Salisbury Paintings
I grew up in the shadow of one of Hawaii’s most talented plein air and studio painters, William Twigg-Smith (1883-1950), whose art filled our home and the homes of my aunts, uncles, and cousins. I have five-year-old memories of being in the luxuriously mysterious hideaway under his house where he framed and stored his art. He once stuck a nickel in my ear and pulled it out the other side. Never did figure out how he did that. One of my aunts and several of my cousins were, and are, accomplished artists as well — painters, multi-media craftsmen, filmmakers, photographers and sculptors. My artistic contribution as a young person was the oh-so-uninformed yearbook caricature rendering of each of my fellow students in my graduating high school class. Art — most prominently my grandfather’s oil paintings — was a huge part of my growing years.

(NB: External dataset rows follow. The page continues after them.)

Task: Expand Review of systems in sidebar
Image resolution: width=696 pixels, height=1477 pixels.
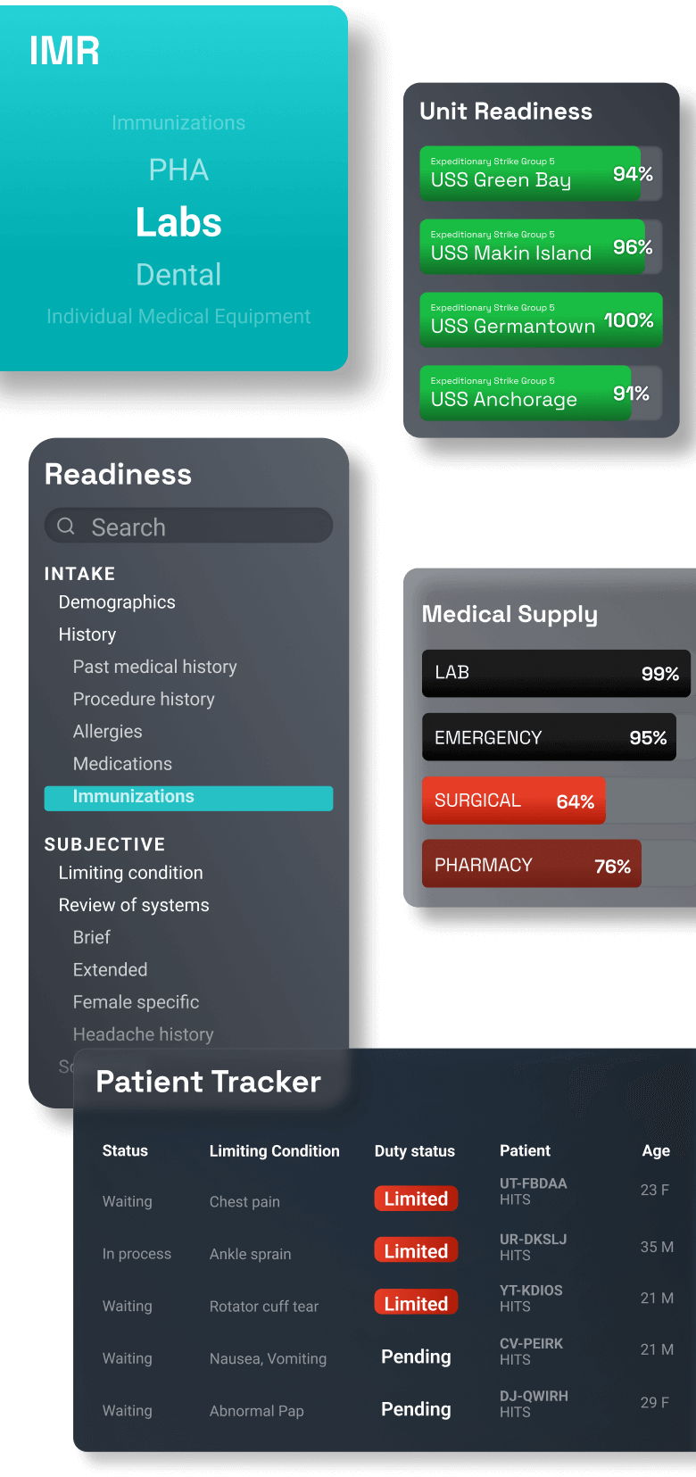Action: pos(134,905)
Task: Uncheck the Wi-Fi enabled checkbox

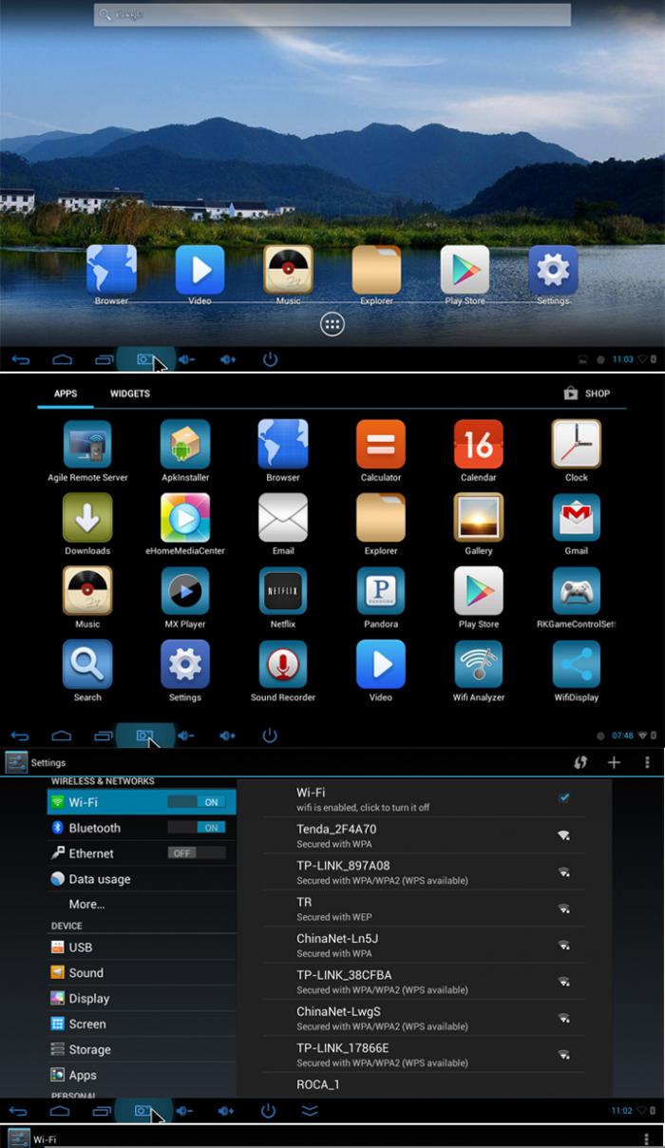Action: point(564,798)
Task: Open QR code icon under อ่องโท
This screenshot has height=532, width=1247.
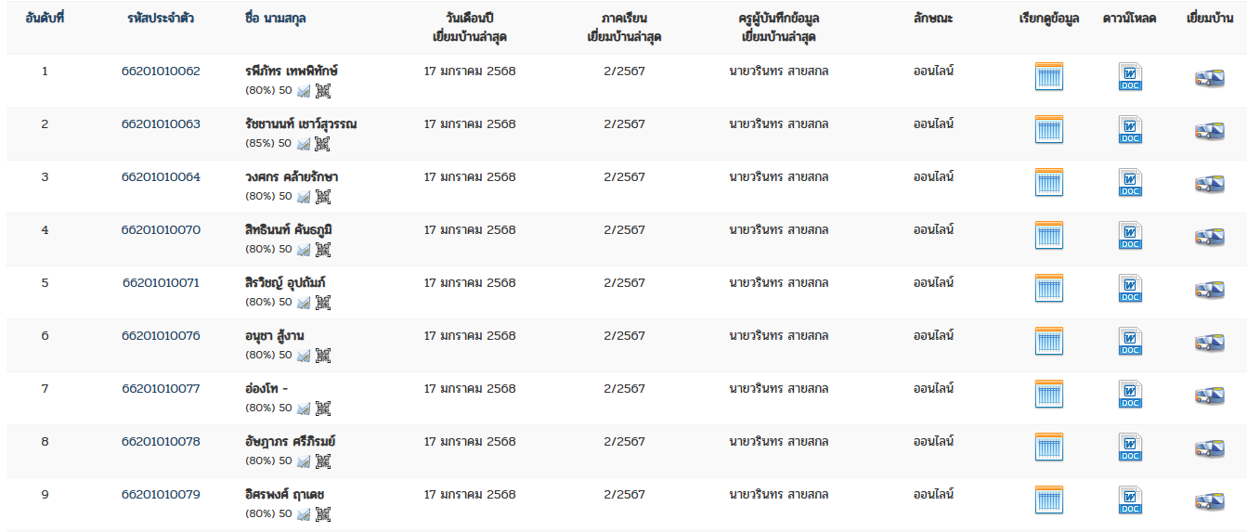Action: [x=322, y=408]
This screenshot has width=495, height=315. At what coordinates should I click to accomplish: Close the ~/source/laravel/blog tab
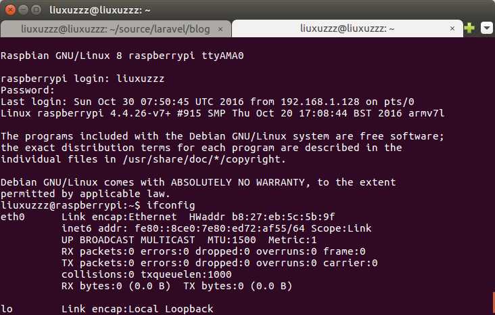pyautogui.click(x=220, y=29)
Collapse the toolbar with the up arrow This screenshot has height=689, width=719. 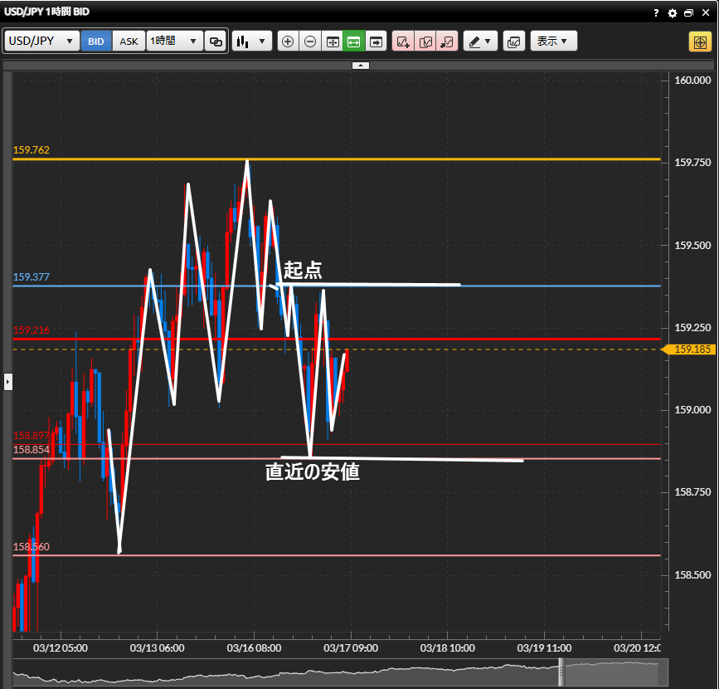pyautogui.click(x=360, y=65)
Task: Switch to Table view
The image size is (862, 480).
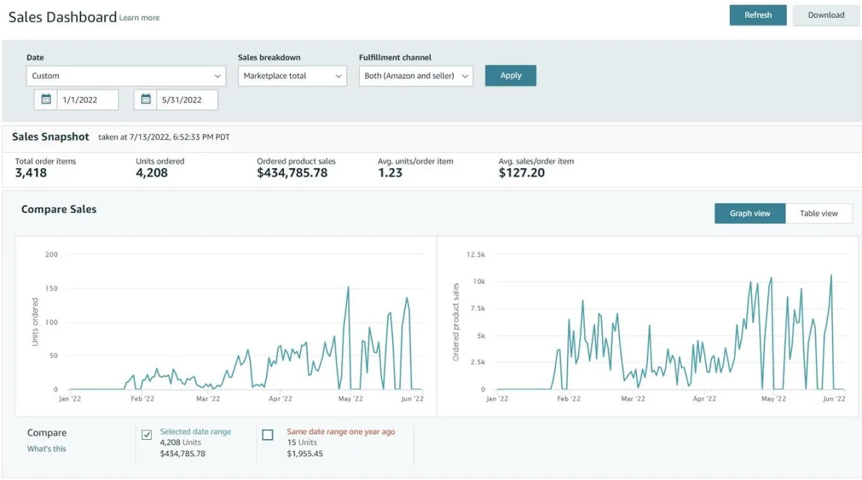Action: click(x=819, y=213)
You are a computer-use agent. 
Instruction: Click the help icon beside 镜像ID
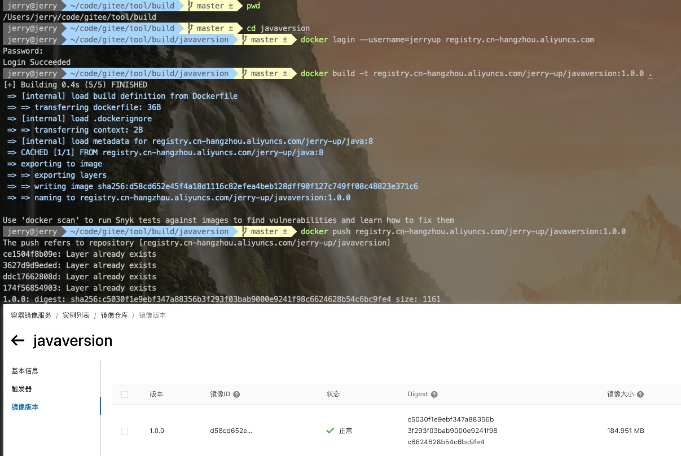coord(236,394)
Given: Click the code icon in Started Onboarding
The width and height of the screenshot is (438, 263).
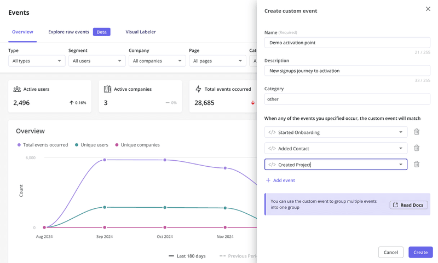Looking at the screenshot, I should 272,132.
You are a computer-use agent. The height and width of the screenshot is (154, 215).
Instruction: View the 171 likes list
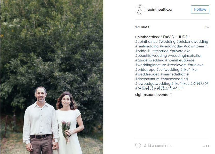pyautogui.click(x=142, y=27)
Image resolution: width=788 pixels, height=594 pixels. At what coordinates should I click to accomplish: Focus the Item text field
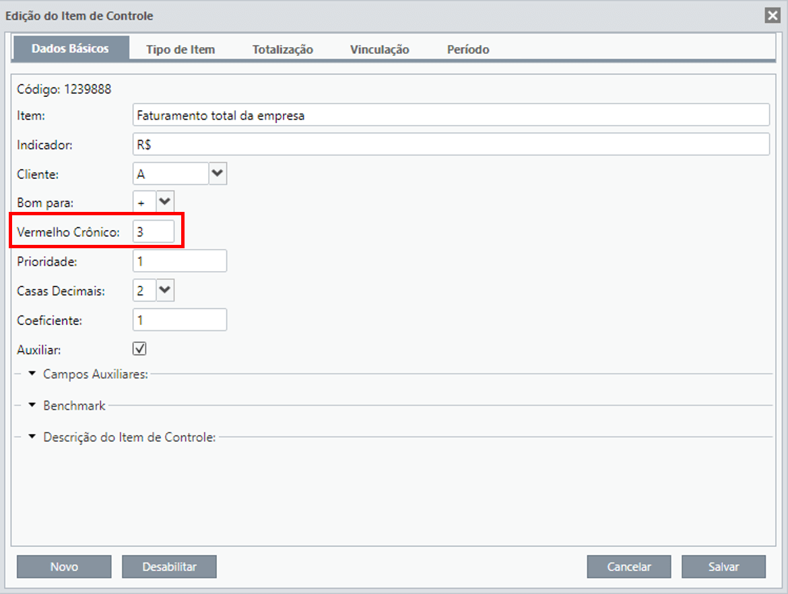click(451, 115)
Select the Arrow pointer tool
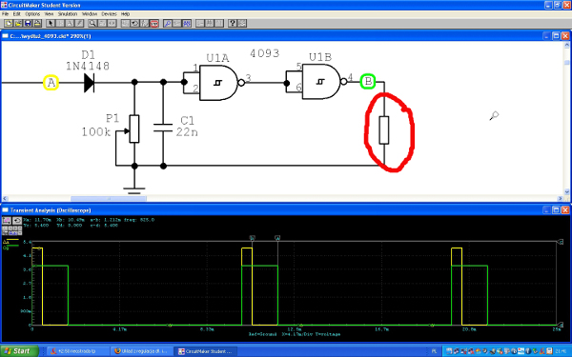 [x=51, y=23]
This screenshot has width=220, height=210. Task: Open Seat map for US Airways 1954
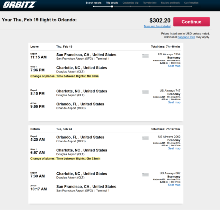174,66
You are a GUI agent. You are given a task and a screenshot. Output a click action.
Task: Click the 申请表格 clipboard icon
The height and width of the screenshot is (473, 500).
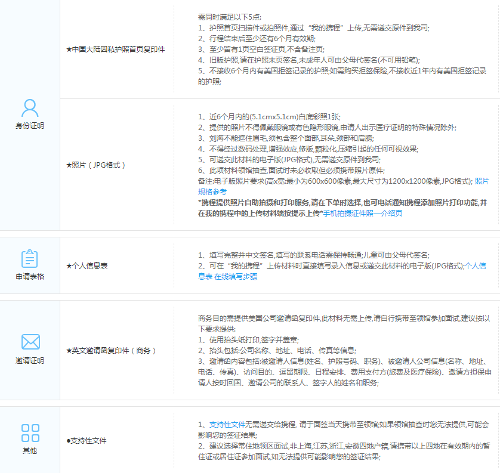click(x=30, y=259)
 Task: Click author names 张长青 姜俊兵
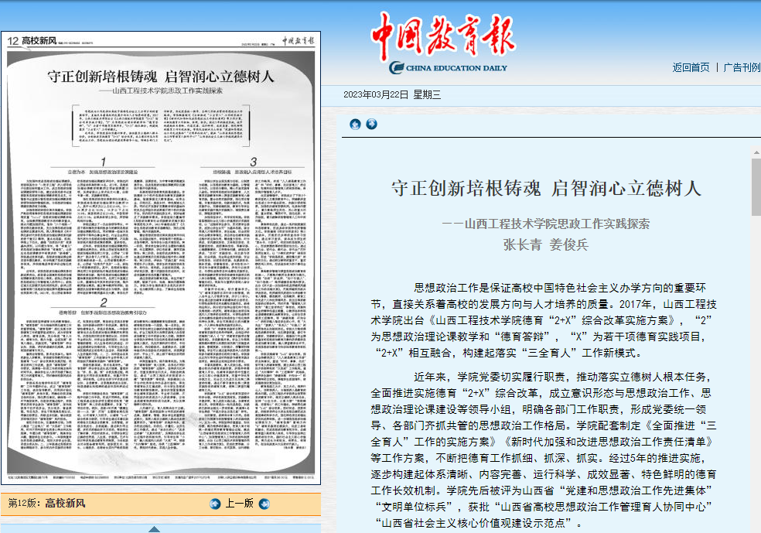click(546, 245)
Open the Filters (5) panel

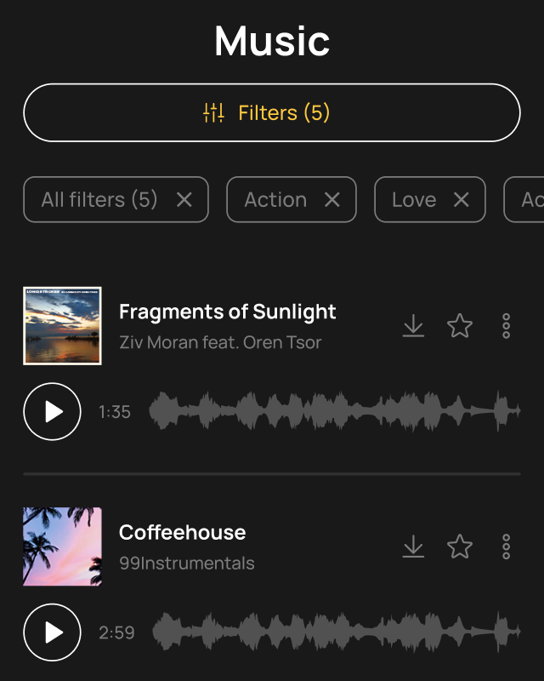point(271,112)
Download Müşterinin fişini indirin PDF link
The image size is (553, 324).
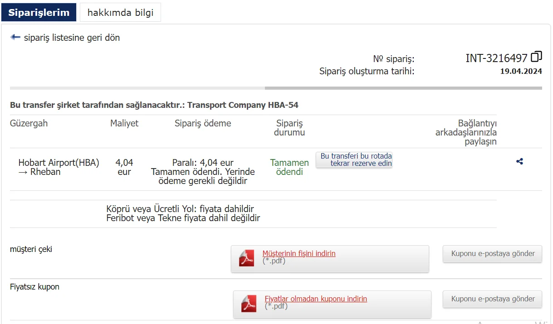(299, 253)
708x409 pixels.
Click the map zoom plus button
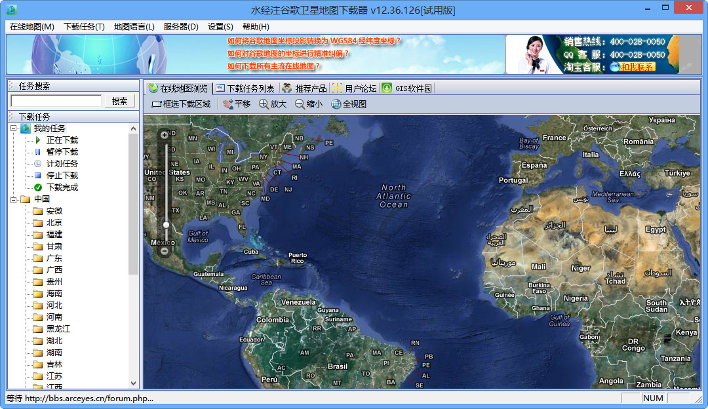tap(165, 134)
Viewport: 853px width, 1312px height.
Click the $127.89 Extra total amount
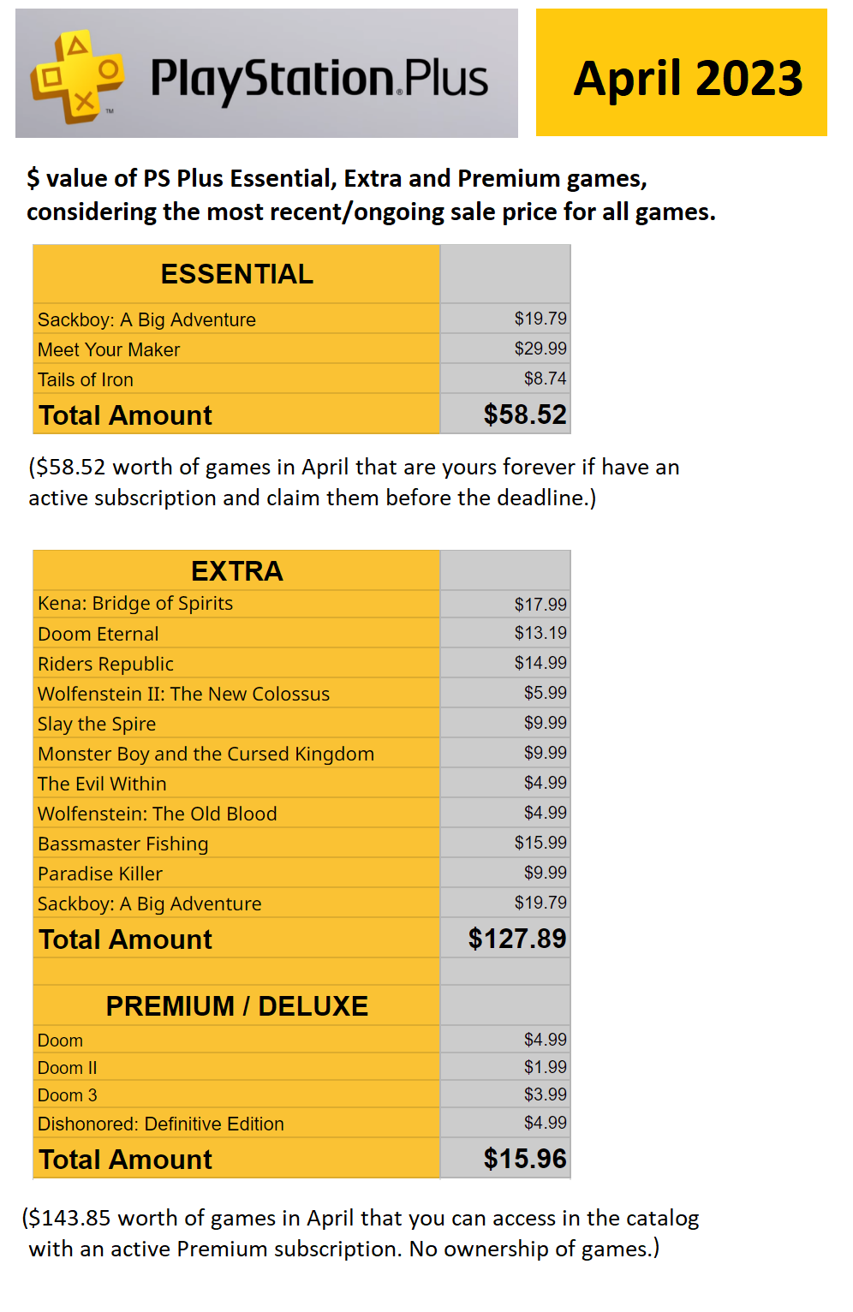516,939
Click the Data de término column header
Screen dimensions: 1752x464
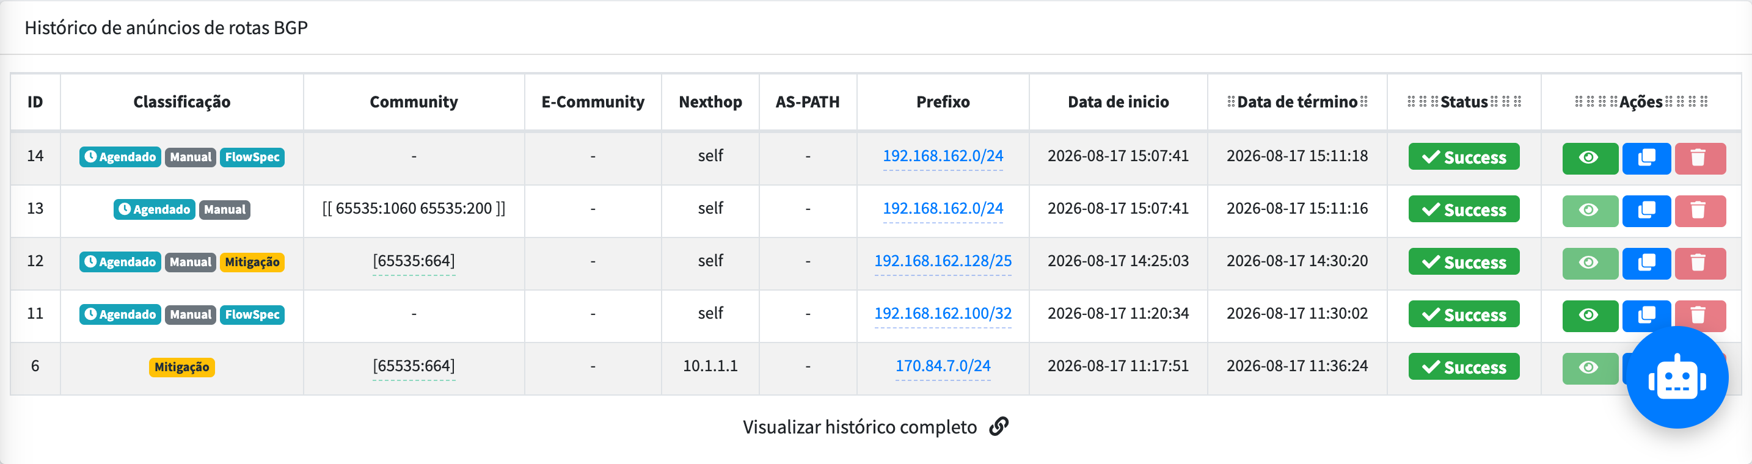tap(1297, 102)
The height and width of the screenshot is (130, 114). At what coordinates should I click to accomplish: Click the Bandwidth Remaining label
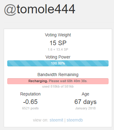click(x=58, y=75)
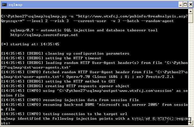
Task: Click the sqlmap title bar text
Action: pos(15,5)
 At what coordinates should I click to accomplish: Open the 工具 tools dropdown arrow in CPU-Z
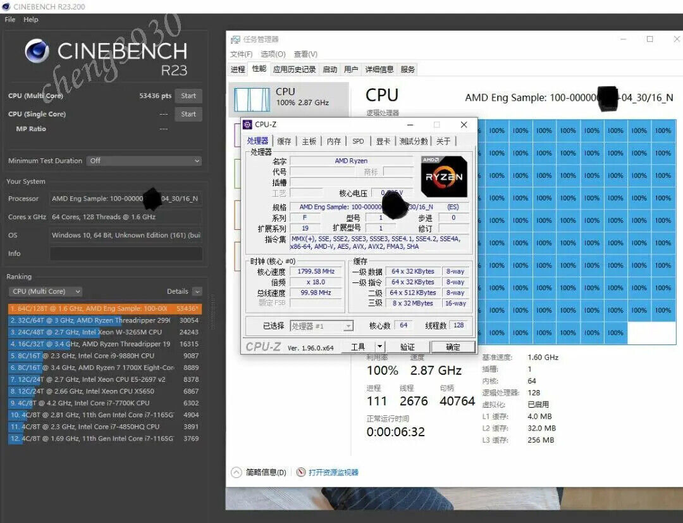379,346
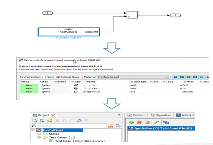
Task: Expand the States tree node
Action: coord(39,134)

Today, after a lifetime of literature and music, visual art has arisen inside me once again. I wrote Blue Skin of the Sea to memorialize the easygoing, stunningly beautiful life and times of my teenage years in Kailua-Kona, Hawaii.
I reveled in composing feel-good songs, then called sunshine pop, to release the love of life that has always existed within me. In oil, I paint to celebrate the multitude of emotional connections I find in the physical world around me. I guess one could say I have lived a life of art. Wow. How great is that?
When my turn comes to head on off to the next world, I plan to reach out and shake hands with God. “Thank you,” I will say. “Thank you, thank you, thank you.”